Task brief: Every line of the data should be output word for word.

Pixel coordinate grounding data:
»»

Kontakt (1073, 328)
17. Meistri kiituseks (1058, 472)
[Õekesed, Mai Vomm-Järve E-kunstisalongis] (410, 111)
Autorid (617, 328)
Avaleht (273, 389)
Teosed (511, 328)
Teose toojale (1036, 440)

««

Exercise response:
Kontakt (1073, 328)
17. Meistri kiituseks (1058, 472)
[Õekesed, Mai Vomm-Järve E-kunstisalongis] (410, 111)
Autorid (617, 328)
Avaleht (273, 389)
Teosed (511, 328)
Teose toojale (1036, 440)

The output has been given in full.